Monday, October 3, 2016

Meet Pete George - New Sales Manager

We are excited to introduce a new Burrus Sales Manager, Pete George.  Residing in Utica, Illinois, Pete has the pleasure of working with five Account Mangers serving customers in 20 counties across west central Illinois.  Pete has had the opportunity to be around agriculture the past 19 years with his In-law’s farming operation in LaSalle County. 

Pete’s wife, Tricia, is a registered nurse.  Their family includes son Matt, 14, who just started his freshman year of high school and daughter Abbie, 12, who is in 7th grade.  Pete and his wife enjoy watching their kid’s sporting events as they are involved in football, track, basketball and volleyball.  He also enjoys golfing, but his true passion is hunting waterfowl and upland birds with his 6 year old chocolate lab.    

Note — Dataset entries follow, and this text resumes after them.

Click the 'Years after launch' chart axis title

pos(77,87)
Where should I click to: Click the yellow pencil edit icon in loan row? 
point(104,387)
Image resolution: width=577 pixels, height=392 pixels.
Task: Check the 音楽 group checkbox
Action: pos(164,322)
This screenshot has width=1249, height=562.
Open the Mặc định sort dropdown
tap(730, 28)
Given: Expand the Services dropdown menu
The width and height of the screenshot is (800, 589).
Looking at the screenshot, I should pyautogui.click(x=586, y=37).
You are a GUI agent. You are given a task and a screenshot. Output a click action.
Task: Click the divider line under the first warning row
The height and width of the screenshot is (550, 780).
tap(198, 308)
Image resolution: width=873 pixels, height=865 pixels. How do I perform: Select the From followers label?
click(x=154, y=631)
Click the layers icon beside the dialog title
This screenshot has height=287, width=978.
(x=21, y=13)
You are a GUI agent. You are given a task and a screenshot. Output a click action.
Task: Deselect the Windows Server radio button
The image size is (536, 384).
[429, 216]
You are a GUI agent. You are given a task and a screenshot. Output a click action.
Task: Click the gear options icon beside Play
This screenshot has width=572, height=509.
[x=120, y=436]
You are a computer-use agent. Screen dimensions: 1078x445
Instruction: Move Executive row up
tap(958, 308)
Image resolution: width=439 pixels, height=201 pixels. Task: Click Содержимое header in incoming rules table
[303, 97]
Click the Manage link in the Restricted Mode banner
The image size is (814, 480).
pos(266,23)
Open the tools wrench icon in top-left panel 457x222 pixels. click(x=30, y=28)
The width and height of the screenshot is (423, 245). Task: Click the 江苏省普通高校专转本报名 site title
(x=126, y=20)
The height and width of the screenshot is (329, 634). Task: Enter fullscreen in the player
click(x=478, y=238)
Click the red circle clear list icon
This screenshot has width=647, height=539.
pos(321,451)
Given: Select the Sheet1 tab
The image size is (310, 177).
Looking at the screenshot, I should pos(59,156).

Pete joins Burrus with 20 years of sales experience, including working in the grain business for 6 years as a Farm Marketer for Cargill, Inc. covering northern Illinois. Prior to joining Burrus, Pete worked as an Account Manager for DuPont Pioneer in Woodford and Marshall Counties.  Pete’s desire is to help growers be successful by assisting them in making good business decisions.  Pete is proud to be a member of the Burrus team.

Friday, September 23, 2016

Can you Reduce your Soybean Planting Population?

University research has shown many times that it can be done, but yet, some growers are still uneasy. With today’s farm economy, I am getting asked about reducing soybean planting populations quite frequently. 

We usually start with a soybean planting populations of around 140,000 seeds per acre for 30 inch rows, but this will increase with narrow row spacing. For more information, check out information at Soybean Production in Missouri. You can start to decrease soybean population if you have excellent seed quality, seed treatment, pre and post residual herbicides, and ideal planting conditions. A target should be around 100,000 plants per acre as a final stand, and in some situations, you can get away with lower stands, without replant, if stands are consistent across the field. 

In the past several years, two Burrus dealers took my challenge to do some “on farm” testing to see if reducing soybean planting rates could work on their farm. This year, Burrus dealer Jason Zimmer, located near Reddick, did his own on farm trial. He planted 24 rows (not replicated) of Power Plus® 28H5™* treated with PowerShield® at planting populations of 75,000, 100,000, 125,000, and 150,000. The field was planted on May 6th into no-till, 30 inch rows, with a burndown, pre residual, and post of glyphosate. There was significant disease pressure this year! Here are the results:

75K – 62.9 bu/a

100K – 65.6 bu/a

125K – 65.6 bu/a

150K – 66.9 bu/a
*No significant yield differences in 100K, 125K, and 150K planting populations.

In 2015 Burrus Dealer, Pete Gill offered Burrus the use of 3 soybean plots to evaluate seed treatments and plant populations. Each of small plots were around 200 x 300 feet in size and located within cornfields, so the planting date remained the same on May 18th, 2015 and only received a post application of glyphosate. Each of plots were planted with 3 replications (6 row strips) of 3 different seed treatment mixes as well as untreated of the soybean variety PowerPlus® 32D5™*. Each of the plots consisted of a different soybean population: 70,000 140,000, and 200,000 seeds/acre. There was light weed pressure and possible residue issues that could have increased variability within these plots. Disease pressure was light. 

Every year will be different, but, recently weed and disease pressure have some growers spending additional input cost towards residual herbicides and “game changer” seed treatments such as PS SDS (PowerShield® + ILeVO®), to gain cleaner fields and insurance against disease. With this added peace of mind, could we lower input costs by reducing seed costs? The answer is yes.